P.S. Right item is a Logitech's and left one is SVEN's

Best Answer

You will generally need to use a continuity tester (most convenient is to use an off-the-shelf multimeter in diode beep mode; but you could also use a battery and a buzzer) to find out where the leads go on your headset and on the jacks. There is no standard by which I could say "connect this colour to this colour and you'll be fine".

Except the blank copper strands, they should definitely all go to the ground or the sleeve part of the jack.

If we were to go without a multimeter, you need to determine whether (a) the thin wire on the left is insulated, and (b) whether the thick one on the left has a copper shield, then an insulator (can be clear lacquer) and another wire inside it. In the (a) case, that wire will be for the microphone. In the (b) case, the inner of THAT wire will be for the microphone. You can find whether a wire is insulated by lacquer by using a cigarette lighter, the lacquer will burn. By elimination, you might find which wires should go to the speakers.

Speaker part has 3 wires: left signal, right signal and common return (ground). Microphone part has 2 wires: bias+signal and return (ground). Return (ground) is sometimes combined into one from both parts, so some cables have 4 wires, some 5 wires, some cables have simple cables for speaker with a ground hanging loose outside but a separately shielded microphone wire. Signal wires are always insulated; ground wires sometimes are but usually are not.

Microphone wire can have a thinner conductor than other wires without ill effect but for it to work optimally, it needs to be better shielded than other wires - sometimes you can see that in cable design, but sometimes all of this wisdom gets thrown out of the window.

Sorry if it seems like information overload, but given the amount of guesswork that will go into correctly identifying the wires without continuity tester, you will probably need it.

On the right, you need to determine which wires go to the speakers. You connect a 1.5V or weaker battery to the ground wire and the wire of which you think it might be a speaker wire, and listen for a pop in the corresponding speaker when you make the connection.

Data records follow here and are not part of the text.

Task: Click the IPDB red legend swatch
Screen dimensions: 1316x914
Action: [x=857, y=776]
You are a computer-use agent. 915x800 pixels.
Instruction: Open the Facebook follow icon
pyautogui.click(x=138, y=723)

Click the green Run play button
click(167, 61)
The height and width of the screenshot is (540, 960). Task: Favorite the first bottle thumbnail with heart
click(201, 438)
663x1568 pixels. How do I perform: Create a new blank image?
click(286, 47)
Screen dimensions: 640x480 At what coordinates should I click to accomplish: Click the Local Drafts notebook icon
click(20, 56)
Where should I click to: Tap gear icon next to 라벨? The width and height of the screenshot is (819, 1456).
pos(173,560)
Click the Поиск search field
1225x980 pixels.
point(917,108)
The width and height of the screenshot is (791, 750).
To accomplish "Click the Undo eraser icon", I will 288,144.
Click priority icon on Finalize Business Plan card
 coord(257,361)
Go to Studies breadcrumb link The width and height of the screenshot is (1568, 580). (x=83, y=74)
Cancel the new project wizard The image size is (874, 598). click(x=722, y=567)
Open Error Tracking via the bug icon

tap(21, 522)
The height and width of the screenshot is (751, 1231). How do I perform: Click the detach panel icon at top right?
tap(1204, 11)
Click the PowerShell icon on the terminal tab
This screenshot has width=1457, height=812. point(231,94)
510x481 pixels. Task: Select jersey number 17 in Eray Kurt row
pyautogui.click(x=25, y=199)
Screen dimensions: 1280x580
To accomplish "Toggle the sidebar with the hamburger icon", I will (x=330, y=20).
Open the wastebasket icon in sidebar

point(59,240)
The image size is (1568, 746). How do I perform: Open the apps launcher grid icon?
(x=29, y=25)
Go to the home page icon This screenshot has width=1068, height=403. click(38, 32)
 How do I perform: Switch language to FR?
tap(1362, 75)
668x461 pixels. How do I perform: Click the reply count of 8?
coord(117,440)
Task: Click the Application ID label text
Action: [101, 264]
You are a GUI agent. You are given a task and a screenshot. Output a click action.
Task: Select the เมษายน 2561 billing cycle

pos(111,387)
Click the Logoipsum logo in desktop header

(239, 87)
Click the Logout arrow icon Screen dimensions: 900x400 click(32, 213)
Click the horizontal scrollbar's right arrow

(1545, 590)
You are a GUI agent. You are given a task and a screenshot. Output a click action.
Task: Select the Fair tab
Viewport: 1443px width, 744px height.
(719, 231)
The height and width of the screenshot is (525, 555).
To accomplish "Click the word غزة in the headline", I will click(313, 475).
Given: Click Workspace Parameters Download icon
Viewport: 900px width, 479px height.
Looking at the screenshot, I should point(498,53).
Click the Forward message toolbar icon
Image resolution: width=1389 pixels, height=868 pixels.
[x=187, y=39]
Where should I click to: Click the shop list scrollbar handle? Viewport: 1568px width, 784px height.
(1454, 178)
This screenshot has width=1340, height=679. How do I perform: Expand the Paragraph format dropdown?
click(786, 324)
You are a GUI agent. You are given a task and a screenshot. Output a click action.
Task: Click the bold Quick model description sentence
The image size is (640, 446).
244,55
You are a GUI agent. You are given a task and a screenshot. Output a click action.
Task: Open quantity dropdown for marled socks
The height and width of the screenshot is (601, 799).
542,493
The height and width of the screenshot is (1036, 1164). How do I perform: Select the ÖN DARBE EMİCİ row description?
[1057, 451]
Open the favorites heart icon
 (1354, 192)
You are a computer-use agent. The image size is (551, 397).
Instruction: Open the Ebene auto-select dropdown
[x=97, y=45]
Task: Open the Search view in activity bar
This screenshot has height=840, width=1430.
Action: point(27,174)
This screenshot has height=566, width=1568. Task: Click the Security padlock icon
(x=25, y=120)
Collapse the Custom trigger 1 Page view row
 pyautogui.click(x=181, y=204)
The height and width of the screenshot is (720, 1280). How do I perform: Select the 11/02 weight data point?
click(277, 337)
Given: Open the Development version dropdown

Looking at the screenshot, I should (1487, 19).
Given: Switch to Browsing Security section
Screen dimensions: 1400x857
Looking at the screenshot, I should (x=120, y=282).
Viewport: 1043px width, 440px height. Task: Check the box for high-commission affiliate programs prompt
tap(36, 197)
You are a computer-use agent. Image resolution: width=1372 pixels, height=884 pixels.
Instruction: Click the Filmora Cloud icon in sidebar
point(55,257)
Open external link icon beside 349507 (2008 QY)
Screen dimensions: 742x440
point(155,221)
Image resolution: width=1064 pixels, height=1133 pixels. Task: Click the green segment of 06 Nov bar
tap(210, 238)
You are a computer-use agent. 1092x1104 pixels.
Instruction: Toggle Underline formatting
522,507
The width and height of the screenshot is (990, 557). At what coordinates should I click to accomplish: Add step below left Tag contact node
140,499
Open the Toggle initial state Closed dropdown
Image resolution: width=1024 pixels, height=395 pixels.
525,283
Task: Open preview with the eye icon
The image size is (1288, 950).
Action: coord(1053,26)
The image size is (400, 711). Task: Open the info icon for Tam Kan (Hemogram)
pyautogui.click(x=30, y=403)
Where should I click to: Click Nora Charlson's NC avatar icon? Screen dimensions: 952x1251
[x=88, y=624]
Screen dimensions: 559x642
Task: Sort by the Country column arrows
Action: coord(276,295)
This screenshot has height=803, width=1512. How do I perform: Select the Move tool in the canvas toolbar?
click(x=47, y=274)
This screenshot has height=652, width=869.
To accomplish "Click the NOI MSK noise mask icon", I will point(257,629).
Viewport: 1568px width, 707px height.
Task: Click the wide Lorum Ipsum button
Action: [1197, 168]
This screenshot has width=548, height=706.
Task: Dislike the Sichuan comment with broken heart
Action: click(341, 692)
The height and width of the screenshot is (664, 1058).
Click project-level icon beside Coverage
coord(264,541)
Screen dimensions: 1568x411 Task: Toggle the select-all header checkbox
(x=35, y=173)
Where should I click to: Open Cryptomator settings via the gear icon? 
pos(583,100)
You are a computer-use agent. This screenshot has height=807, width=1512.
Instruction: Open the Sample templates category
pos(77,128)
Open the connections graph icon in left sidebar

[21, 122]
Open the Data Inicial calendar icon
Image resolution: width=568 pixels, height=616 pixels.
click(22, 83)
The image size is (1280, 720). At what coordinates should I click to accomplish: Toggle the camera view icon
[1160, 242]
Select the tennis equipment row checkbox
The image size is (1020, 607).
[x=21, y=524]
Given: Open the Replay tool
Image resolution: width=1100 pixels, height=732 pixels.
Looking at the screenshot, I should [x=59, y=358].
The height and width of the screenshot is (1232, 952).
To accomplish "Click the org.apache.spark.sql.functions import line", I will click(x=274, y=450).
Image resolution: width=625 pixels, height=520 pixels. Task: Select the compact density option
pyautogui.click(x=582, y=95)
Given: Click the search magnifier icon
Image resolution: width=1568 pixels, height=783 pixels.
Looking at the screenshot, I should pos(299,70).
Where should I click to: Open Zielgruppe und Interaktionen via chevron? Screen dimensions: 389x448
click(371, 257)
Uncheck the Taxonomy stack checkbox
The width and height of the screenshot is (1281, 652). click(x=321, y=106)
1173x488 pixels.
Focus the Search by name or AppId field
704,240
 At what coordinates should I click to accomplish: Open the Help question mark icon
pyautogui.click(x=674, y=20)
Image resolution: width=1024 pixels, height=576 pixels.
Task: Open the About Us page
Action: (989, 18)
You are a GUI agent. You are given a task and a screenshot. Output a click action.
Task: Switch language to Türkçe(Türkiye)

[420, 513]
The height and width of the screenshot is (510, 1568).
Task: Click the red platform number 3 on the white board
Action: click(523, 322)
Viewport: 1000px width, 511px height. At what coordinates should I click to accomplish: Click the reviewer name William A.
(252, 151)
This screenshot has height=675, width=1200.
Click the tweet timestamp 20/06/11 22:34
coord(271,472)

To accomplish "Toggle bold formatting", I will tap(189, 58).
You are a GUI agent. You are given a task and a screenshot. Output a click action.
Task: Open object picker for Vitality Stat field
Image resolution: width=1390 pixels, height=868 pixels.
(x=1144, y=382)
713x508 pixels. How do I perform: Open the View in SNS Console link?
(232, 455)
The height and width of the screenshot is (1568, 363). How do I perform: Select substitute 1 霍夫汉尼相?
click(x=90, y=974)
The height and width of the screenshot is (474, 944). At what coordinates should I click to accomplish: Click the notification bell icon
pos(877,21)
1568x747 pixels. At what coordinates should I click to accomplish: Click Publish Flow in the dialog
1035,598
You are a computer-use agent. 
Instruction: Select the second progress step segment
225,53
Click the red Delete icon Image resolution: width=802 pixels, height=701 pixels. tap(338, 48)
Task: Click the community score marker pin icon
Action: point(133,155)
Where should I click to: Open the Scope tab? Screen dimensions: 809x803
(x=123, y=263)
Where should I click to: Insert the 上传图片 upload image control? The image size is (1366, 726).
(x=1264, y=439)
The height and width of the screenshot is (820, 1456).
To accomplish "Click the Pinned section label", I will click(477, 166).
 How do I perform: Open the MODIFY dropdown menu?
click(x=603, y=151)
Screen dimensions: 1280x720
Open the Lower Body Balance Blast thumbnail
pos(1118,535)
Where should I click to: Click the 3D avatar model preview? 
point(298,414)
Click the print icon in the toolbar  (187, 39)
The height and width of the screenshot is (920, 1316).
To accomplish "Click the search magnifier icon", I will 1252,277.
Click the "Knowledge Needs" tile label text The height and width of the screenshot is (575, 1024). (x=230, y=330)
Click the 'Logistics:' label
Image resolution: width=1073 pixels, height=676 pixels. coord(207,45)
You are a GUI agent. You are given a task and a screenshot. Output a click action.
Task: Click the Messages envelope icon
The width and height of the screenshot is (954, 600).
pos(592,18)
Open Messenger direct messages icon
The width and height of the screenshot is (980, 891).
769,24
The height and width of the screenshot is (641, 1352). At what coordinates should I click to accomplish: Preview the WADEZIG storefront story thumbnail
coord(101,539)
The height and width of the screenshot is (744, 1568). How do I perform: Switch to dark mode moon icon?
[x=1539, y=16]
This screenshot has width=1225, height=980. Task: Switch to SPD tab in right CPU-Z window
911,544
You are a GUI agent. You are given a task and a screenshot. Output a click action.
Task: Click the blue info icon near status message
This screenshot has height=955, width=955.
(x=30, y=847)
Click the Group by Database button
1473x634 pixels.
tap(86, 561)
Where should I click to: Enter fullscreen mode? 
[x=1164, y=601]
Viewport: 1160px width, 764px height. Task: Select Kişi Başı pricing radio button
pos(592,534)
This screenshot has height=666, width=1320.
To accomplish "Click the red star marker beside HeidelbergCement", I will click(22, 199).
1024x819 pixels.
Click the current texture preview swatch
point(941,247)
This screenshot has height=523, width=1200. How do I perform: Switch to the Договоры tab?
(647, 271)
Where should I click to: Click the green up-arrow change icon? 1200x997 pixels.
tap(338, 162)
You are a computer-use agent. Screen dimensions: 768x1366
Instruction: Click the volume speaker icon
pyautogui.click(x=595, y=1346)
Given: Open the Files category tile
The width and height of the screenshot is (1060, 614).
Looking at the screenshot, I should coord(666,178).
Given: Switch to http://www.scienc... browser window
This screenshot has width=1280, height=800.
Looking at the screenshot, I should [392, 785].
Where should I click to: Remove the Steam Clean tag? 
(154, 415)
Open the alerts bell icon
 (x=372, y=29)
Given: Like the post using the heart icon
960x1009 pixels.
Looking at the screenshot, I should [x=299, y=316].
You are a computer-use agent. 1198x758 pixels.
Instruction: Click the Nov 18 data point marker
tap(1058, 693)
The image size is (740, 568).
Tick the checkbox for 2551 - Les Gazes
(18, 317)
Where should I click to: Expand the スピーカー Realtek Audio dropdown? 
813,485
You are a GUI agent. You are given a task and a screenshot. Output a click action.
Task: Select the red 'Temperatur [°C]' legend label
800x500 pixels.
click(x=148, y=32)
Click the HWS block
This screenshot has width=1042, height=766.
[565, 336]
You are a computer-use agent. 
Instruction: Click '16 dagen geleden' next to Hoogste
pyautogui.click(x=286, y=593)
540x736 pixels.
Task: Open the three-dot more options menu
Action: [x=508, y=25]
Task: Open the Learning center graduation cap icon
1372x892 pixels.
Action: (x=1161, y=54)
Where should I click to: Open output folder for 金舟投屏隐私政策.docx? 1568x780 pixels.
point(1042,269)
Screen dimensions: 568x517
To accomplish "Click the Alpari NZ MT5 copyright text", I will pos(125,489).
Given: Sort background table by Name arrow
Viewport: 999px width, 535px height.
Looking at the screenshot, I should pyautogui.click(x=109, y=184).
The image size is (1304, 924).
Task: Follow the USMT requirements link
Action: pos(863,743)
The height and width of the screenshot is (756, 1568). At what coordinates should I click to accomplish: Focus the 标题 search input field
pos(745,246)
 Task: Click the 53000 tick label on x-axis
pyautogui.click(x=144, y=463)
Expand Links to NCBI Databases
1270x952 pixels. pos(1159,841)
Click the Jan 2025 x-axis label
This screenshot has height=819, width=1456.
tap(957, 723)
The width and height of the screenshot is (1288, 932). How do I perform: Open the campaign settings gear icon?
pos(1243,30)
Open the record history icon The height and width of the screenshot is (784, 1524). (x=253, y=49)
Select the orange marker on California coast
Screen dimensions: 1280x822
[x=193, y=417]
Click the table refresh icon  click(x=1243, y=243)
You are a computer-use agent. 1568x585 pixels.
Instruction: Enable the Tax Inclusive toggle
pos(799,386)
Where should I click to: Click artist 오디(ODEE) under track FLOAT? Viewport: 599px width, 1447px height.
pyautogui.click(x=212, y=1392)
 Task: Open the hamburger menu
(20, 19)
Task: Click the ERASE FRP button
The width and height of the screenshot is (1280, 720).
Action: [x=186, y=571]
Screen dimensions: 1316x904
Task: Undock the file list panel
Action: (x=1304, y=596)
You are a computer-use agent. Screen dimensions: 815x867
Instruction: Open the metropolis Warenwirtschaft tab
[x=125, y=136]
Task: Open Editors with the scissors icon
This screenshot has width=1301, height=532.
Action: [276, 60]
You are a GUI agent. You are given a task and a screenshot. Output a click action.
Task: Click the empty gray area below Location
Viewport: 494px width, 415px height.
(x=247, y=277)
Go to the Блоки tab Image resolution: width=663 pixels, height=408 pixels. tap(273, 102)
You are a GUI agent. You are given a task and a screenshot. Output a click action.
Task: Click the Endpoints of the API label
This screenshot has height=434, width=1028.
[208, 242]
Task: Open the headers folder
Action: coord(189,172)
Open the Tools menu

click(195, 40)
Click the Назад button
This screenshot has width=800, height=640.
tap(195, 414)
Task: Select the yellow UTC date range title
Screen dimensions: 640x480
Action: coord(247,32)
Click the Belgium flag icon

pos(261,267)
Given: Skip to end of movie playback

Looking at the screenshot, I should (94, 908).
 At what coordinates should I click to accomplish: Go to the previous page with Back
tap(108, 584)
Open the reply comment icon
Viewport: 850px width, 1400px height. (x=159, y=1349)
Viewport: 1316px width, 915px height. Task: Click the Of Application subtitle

Using a multimeter is a very good idea; you can measure resistance between wires. You can get nominal impedance of the speakers from the headphone data sheet, but usually it's between 16 and 45 Ohm, and the DC resistance will be close to that, maybe up to 30% lower. If you measure two speakers together, you will see double that resistance. If you measure a microphone against its ground, you will see about 1-2.5 kOhm.